== Required work ==
Where a line of the data below has the string "accomplish", copy that line.

== Extracted entries ==

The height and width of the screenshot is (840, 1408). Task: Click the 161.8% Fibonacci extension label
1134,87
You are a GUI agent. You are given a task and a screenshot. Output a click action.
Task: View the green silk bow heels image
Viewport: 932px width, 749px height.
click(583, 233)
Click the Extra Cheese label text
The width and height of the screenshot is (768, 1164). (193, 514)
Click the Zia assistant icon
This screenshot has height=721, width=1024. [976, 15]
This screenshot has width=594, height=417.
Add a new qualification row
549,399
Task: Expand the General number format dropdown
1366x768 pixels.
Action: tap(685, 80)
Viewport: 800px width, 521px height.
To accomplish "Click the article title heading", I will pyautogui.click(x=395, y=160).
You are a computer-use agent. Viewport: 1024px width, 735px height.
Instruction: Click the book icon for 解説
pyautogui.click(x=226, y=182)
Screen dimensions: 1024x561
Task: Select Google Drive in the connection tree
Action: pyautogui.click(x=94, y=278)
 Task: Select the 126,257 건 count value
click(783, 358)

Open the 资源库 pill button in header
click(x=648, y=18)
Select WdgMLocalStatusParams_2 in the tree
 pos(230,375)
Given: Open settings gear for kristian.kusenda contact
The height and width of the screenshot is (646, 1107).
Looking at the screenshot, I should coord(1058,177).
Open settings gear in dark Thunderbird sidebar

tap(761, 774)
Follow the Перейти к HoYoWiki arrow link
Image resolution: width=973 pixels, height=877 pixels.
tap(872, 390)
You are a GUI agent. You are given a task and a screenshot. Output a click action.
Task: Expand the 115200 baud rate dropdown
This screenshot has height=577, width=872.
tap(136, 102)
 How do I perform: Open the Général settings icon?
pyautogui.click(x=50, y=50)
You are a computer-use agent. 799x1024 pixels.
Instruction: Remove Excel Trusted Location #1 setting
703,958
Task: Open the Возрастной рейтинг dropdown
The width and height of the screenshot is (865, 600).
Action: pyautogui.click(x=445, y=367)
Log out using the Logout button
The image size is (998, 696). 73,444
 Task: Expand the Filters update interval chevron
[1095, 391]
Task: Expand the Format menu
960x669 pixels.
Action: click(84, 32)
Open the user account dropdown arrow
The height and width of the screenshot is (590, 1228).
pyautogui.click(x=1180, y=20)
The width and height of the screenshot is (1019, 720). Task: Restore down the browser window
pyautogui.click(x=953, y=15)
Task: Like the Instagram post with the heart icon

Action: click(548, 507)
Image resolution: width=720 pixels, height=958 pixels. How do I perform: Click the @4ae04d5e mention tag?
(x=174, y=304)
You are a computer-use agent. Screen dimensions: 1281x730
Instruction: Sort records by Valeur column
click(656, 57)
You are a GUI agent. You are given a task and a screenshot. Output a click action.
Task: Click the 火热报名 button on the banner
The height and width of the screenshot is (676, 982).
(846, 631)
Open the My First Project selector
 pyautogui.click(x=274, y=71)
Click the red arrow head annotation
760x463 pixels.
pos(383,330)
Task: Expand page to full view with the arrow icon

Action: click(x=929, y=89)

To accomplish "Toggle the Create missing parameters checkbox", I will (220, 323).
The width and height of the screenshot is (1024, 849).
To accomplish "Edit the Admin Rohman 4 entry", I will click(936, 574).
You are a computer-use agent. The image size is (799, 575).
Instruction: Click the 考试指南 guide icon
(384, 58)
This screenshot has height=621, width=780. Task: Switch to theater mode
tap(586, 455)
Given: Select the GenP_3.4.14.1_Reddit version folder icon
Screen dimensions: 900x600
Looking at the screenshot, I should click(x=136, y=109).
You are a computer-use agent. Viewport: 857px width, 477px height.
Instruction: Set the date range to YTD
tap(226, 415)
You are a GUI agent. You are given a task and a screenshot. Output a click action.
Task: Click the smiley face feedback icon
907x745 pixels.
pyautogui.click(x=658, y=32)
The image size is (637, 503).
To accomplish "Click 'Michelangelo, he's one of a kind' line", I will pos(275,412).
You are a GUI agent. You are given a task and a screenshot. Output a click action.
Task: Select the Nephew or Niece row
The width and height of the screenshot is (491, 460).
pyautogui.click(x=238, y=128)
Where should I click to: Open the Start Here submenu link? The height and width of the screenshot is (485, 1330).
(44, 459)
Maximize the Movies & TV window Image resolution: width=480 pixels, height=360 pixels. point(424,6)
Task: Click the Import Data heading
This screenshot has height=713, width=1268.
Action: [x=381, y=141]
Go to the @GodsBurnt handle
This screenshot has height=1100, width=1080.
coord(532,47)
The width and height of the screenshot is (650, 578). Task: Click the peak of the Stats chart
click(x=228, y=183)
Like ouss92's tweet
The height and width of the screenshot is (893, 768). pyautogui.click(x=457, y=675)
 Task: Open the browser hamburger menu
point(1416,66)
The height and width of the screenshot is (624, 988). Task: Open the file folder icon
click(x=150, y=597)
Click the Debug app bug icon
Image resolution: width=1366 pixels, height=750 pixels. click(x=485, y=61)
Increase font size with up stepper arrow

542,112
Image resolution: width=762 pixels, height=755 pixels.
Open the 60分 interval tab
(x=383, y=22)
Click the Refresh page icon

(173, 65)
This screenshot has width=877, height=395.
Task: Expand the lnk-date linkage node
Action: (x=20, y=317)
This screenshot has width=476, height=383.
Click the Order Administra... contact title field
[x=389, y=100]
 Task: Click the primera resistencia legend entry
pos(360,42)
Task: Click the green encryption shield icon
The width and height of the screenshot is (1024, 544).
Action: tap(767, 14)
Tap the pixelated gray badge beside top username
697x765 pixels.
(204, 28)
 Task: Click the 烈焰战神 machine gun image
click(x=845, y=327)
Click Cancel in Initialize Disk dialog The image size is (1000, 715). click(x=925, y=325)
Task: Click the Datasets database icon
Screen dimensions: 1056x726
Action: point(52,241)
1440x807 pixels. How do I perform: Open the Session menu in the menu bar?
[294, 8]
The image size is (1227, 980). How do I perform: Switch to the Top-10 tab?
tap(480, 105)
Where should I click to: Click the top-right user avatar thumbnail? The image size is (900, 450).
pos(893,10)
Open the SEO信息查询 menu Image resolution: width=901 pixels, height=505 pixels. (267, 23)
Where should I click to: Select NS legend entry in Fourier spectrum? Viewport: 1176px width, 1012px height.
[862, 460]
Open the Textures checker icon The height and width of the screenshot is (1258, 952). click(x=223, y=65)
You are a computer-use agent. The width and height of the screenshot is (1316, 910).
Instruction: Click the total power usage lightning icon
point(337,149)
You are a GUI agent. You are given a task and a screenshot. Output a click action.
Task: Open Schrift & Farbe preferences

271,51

== Solution ==
To accomplish "Click the article title heading", I will pyautogui.click(x=395, y=160).
To accomplish "Toggle the Create missing parameters checkbox", I will (220, 323).
To accomplish "Edit the Admin Rohman 4 entry", I will click(936, 574).
To accomplish "Click 'Michelangelo, he's one of a kind' line", I will pos(275,412).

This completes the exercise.